Client Success Story

Achieved 16x Coverage Expansion for an ESG Rating Platform with ESG Research & Data Collection Services

8000+

Companies Covered

800,000+

ESG Data Points Processed

100%

Source-Documented Data

Service

  • ESG Research
  • Environmental Research
  • Social Research
  • Governance Research

Platform

  • Client's Proprietary ESG Rating Platform
THE CLIENT

A European AI-powered ESG Rating Platform

The client delivers environmental, social, and governance ratings, risk assessments, and benchmarking intelligence to institutional investors, asset managers, and other key stakeholders through its end-to-end SaaS tool. Their proprietary model evaluates corporate ESG performance across all three pillars for publicly listed companies worldwide.

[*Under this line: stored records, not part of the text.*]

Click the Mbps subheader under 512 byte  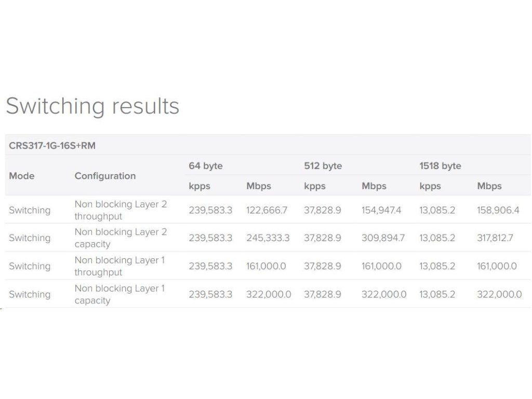click(x=374, y=186)
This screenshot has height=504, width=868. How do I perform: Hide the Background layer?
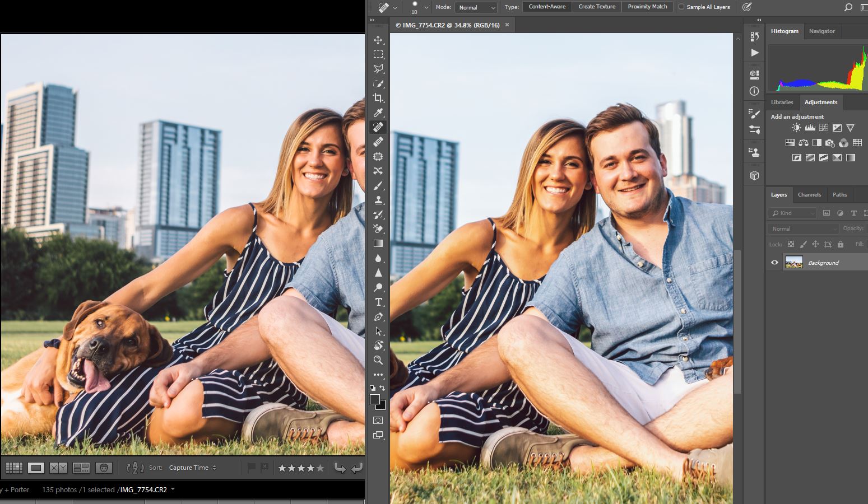tap(774, 262)
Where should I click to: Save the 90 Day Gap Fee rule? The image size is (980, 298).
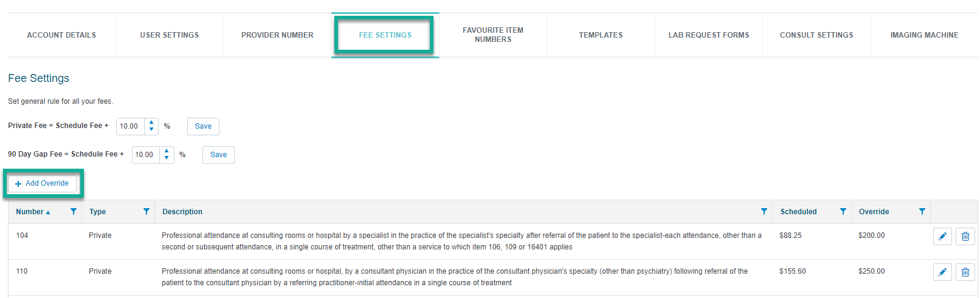(x=218, y=155)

FIRST CONTACT AND INITIAL REQUIREMENTS

ESG Data Research & Data Management Support

Our partnership with this client began in 2019 — a "first-of-its-kind" project for SunTec India that marked our strategic entry into the ESG research and data services sector. At the time, the client’s internal team managed the rating platform and handled approximately 500 companies. We were brought on to provide ESG research and data management support. We assembled specialized resources in the sustainability domain, created processes, and delivered organized datasets that the client approved and appreciated. This success fueled rapid scaling: our initial team of 5 members grew into a dedicated 35-person team by the third year of our association. By early 2023, our collaboration had helped the client grow its coverage from 500 to approximately 1,500 companies—tripling its original footprint and establishing a proven research infrastructure across all three ESG pillars.

CURRENT CLIENT OBJECTIVE

Scaling ESG Rating Coverage from 1,500 to 8,000+ Companies

Due to growing investor demand for broader ESG coverage, competitive pressure from rival rating agencies expanding their coverage, and regulatory developments mandating comprehensive ESG disclosures, the client decided in late 2023 to undertake a significantly more ambitious expansion — scaling from 1,500 companies to 8,000+, including Fortune 500 firms, mid-cap corporations, and regional players across 18+ industries. To achieve this, they needed assistance with environmental, social, and governance data collection, as well as cross-pillar verification, metric calculation, and multi-framework mapping. The client also required comprehensive source documentation for every data point to maintain the defensibility of their published ratings.

PROJECT REQUIREMENTS

ESG Data Research and Data Collection Services

The client required comprehensive data collection, with datasets formatted for direct integration (Excel, CSV, JSON) into their proprietary ESG rating platform. Additionally, our research processes, from metric definitions and scope boundaries to calculation methodologies and quality thresholds, had to conform to the client's proprietary scoring taxonomy and data schema.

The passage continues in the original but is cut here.